Римская матрона. Художник Дж. Говард
Сам же Порсена увел наконец войско обратно в Этрурию, но воинам своим велел не брать ничего, кроме оружия, и оставил оголодавшим римлянам лагерь, полный хлеба и разного добра. Богатство это было распродано с торгов, и с тех пор в память о милости этрусского царя, когда пускали с торгов общественное имущество, сперва объявляли символически о продаже вещей Порсены. Самому царю, благороднейшему из всех врагов Рима, возле сената поставили бронзовую статую, и многие столетия она обращала на себя внимание старинной и грубой работой.
Последняя битва царя
Помирившись с Порсеной, римляне думали, что самая страшная беда уже миновала город.
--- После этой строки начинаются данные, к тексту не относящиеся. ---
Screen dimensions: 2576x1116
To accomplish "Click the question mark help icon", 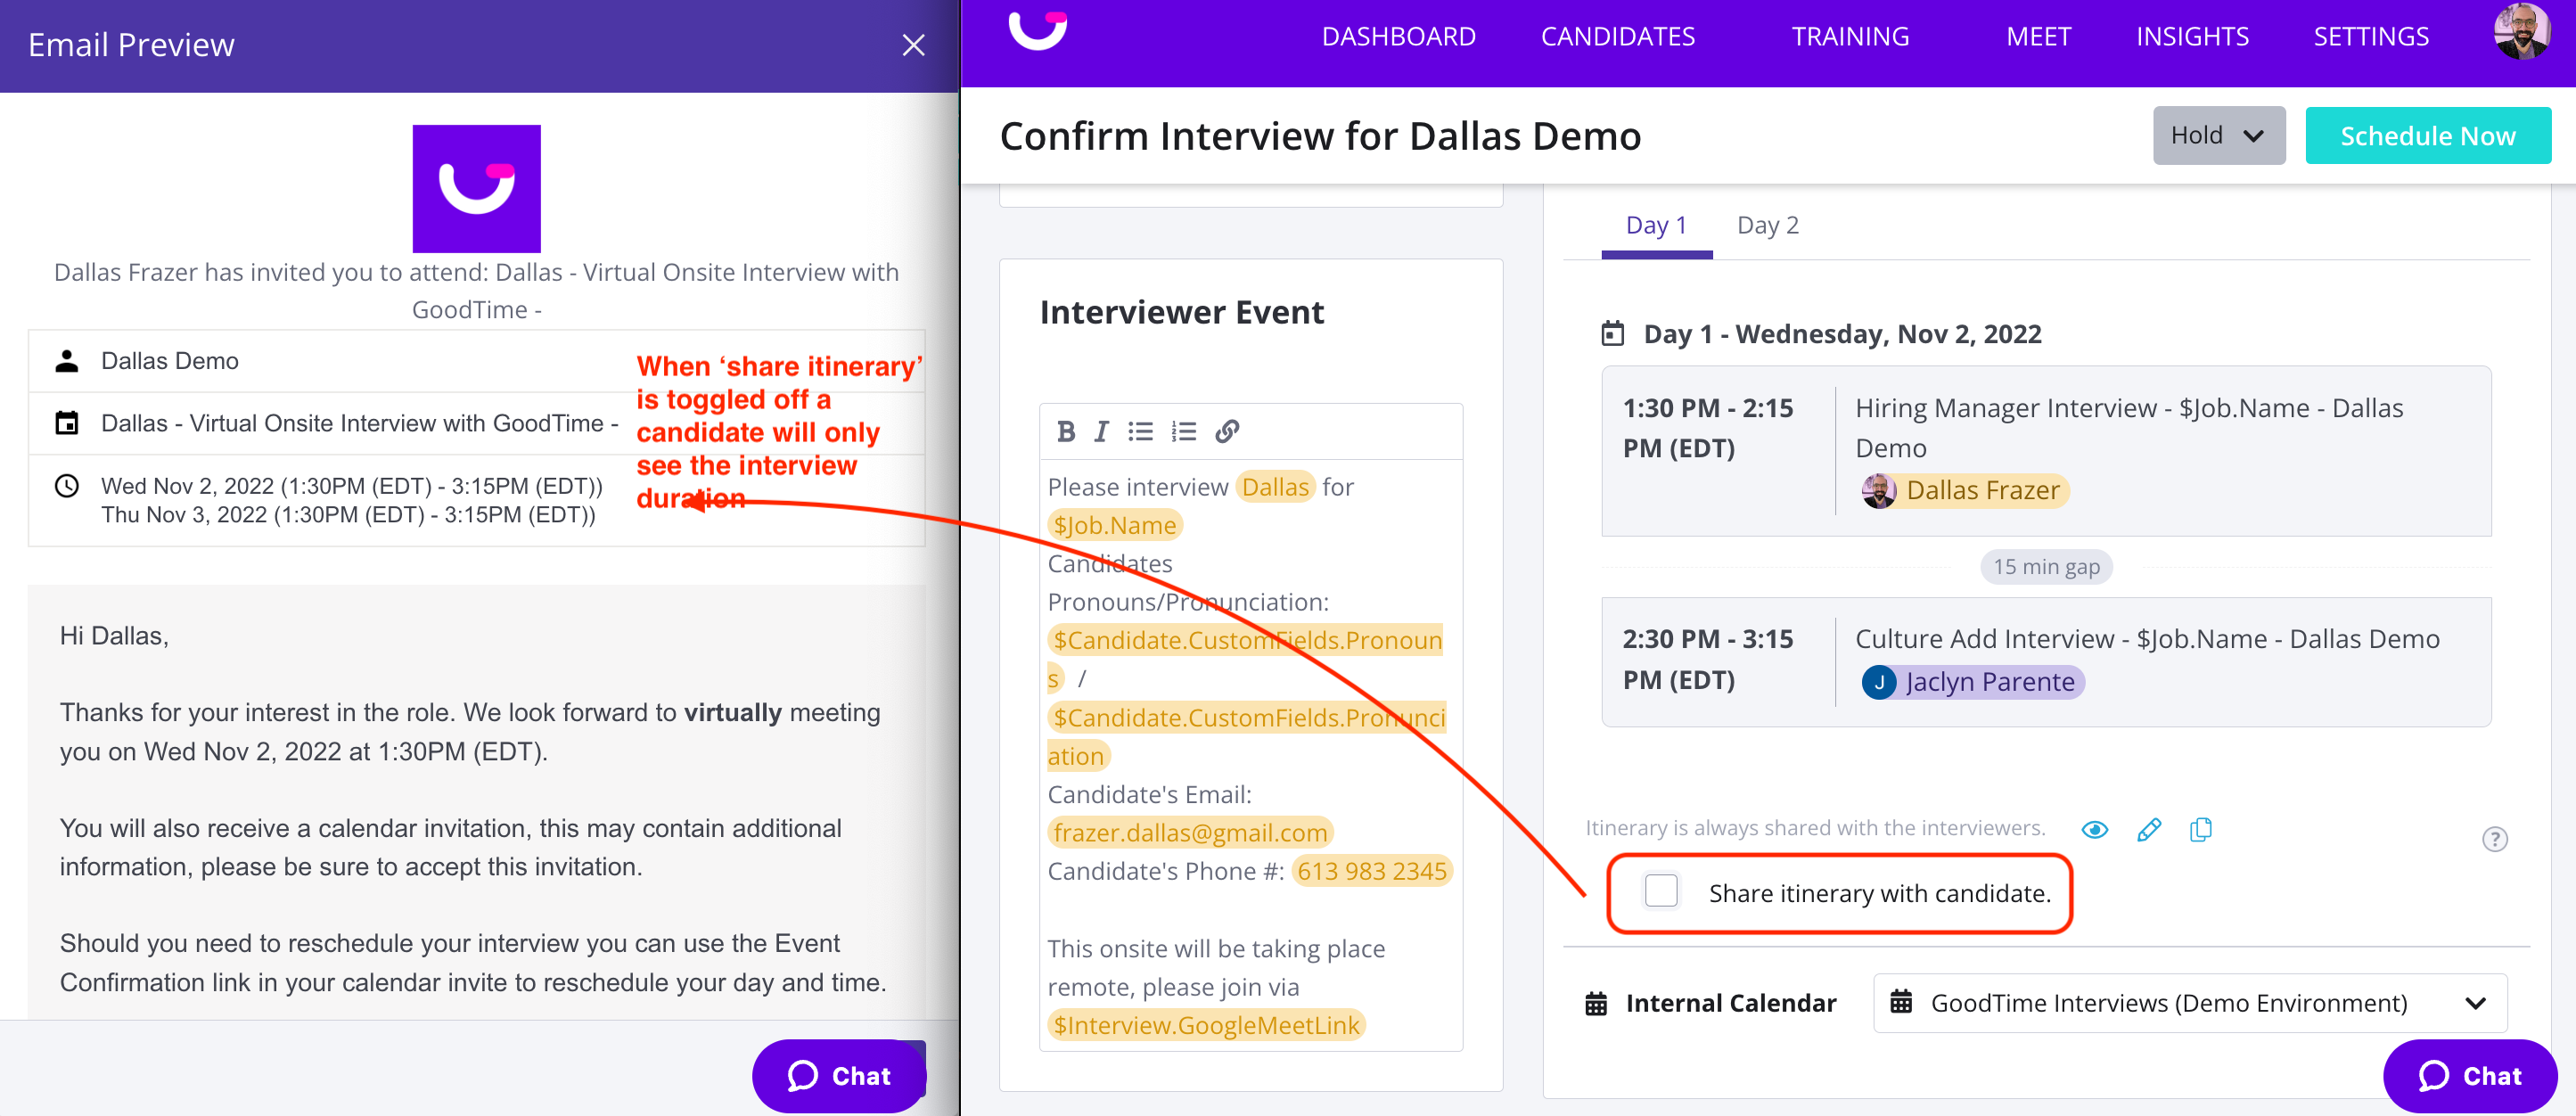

Но за противостоянием римлян и этрусков затаив дыхание следили союзные латиняне, испытавшие от Рима много притеснений и ждавшие, что могучий Порсена сокрушит ненавистный им город. Не дождавшись, представители всего Латинского союза собрались на совет, не пригласив на него одних лишь римлян. Там, перебивая друг друга, стали они вспоминать все прегрешения Рима: предательства, коварства, жестокие набеги. В итоге меж городами сложился сговор, по которому предстояло всем вместе объявить Риму войну.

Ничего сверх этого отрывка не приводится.